What is required:
In the listing below, locate the line that contains "Image resolution: width=1456" and the line that contains "The height and width of the screenshot is (714, 954).". Restate word for word those two lines and every line between them, and nothing else.

Excerpted records:

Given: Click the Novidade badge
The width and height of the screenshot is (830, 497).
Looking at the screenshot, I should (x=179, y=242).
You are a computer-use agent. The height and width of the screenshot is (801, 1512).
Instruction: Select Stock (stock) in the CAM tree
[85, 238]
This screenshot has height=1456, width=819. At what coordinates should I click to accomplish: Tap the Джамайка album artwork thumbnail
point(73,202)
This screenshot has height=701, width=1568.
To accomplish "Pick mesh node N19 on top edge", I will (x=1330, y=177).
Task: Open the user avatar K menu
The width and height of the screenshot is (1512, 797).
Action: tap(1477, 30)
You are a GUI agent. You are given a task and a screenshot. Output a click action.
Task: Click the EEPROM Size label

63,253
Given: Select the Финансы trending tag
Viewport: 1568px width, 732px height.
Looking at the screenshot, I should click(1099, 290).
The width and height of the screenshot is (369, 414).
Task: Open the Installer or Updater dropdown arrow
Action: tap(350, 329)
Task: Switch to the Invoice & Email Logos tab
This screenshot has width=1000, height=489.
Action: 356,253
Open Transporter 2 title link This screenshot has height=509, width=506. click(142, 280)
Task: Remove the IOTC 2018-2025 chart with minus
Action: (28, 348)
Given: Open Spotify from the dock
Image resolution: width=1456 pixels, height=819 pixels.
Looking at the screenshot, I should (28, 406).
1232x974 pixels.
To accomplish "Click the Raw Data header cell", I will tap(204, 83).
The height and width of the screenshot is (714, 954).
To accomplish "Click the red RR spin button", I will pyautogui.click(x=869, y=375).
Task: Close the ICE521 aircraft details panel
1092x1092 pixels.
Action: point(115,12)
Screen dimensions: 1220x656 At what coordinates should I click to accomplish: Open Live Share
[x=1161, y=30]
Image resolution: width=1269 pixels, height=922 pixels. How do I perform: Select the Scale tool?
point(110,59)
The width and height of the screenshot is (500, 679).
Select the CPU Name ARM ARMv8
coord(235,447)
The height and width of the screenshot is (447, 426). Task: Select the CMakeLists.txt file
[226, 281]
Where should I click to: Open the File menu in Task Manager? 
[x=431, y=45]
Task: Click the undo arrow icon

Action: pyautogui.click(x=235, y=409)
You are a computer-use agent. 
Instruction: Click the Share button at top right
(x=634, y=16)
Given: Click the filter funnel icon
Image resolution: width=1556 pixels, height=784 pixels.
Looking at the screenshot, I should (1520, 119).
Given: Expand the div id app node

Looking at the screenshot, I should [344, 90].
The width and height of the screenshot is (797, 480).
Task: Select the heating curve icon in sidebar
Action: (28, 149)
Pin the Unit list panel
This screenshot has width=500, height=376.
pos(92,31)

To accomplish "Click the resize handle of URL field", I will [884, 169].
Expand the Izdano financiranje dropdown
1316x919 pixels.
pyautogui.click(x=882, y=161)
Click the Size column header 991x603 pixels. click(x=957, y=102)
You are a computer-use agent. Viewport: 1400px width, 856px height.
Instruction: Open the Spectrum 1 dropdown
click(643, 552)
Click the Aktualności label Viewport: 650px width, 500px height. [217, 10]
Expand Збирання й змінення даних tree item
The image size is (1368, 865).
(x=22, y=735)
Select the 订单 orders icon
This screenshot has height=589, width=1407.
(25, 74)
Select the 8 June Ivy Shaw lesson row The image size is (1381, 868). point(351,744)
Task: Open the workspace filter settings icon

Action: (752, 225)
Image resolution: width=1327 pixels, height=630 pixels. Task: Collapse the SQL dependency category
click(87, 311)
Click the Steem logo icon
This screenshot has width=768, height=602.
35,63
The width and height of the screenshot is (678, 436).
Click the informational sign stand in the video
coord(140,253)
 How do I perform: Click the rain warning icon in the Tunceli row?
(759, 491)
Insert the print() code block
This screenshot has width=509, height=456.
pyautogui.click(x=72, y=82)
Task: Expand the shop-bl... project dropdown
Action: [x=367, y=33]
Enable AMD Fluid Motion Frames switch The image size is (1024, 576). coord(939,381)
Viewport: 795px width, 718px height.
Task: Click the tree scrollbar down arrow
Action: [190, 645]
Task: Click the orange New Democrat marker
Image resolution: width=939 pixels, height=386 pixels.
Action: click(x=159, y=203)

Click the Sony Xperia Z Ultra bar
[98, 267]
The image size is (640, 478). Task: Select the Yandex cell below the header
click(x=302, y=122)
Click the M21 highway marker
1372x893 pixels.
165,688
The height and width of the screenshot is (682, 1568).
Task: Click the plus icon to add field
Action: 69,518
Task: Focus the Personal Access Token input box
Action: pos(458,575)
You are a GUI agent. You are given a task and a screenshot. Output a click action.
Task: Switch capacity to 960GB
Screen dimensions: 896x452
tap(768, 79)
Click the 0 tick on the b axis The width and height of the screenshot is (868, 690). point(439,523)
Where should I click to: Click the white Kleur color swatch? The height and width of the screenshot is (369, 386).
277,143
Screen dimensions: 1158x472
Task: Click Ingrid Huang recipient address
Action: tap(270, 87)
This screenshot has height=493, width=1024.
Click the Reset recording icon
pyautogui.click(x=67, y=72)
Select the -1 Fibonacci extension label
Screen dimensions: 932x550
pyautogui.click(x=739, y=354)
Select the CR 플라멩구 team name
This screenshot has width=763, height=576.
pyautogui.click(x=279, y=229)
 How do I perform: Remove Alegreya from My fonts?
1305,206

Result:
Image resolution: width=1456 pixels, height=819 pixels.
Looking at the screenshot, I should (28, 406).
1232x974 pixels.
To accomplish "Click the Raw Data header cell", I will tap(204, 83).
The height and width of the screenshot is (714, 954).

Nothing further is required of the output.